Later on the essay has a nice series of quotes from Edmund Burke, Alexis de Toqueville and Mark and Engels all lamenting how commercial morality was replacing guardian morality.

Burke:
"The ago of chivalry is gone. That of Sophisters, economists, and calculators has succeeded."


de Toqueville:
"as for the rest of his fellow citizens, he is close to them but he sees them not .. he touches them but feels them not; he exists but in himself and for himself alone."


Mark and Engels:
"The bourgeoisie ... has put an end to all feudal, patriarchal, idyllic relations ... and has left remaining no nexus between man and man than naked self-interest ... In place of the numberless indefeasible chartered freedoms, it has set up that single unconscionable freedom - free trade."


The authors argue that instead of looking to past systems of values, community governance will thrive if it can solve practical problems today (they don't mention the possibility that this may be one and the same thing) or reference their earlier list of moral values that the community uses to help it achieve solutions to modern problems), but it seems ironic that, having said that, they fail to acknowledge that the biggest stumbling block towards community governance, by their own acknowledgement, is their moral value which puts the value of diversity ahead of the gains from a homogenous community.

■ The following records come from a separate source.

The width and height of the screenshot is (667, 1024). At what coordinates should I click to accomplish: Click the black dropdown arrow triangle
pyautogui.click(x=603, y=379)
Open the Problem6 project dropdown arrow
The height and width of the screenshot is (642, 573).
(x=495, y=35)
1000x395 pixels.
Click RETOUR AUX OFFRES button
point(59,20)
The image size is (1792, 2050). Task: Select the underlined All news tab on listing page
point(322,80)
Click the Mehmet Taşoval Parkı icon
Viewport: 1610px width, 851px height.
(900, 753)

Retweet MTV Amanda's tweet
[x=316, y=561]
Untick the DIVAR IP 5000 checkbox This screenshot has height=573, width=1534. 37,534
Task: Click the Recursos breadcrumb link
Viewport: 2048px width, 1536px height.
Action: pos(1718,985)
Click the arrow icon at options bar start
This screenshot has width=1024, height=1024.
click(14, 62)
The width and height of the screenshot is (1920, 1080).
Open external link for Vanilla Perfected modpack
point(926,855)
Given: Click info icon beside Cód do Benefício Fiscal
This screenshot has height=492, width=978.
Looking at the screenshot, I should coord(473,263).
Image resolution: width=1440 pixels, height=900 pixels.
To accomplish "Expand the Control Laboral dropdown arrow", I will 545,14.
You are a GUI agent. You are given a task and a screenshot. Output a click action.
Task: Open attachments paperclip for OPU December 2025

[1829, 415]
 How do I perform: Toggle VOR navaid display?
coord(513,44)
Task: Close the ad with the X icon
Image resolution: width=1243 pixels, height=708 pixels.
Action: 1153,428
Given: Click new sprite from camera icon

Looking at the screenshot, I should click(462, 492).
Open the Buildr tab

Anyway, as with the entire book, the essay is well worth reading, although, I did find the closing paragraph oddly hesitant:

"If we are right that communities work well relative to markets and states where the tasks are qualitative and hard to capture in explicit contracts , and where the conflicts of interest among members of society are limited, it seems likely that extremely unequal societies will be competitively disadvantaged in the future because their structures of privilege and material reward limit the capacity of community governance to facilitate the qualitative interactions that underpin the modern economy."

In the future? Latin America exists now, and has been around for quite a while in its highly unequal and 'competitively disadvantaged' state. I don't think we need to wait for the future to test this theory.


----
1As an aside, a quick glance at the NY Times interactive census map shows that white flight is an ongoing phenomenon in most of the U.S.

2Notice the religious origin of the word 'parochialism' which evokes a
combination of exclusivity and respect for tradition.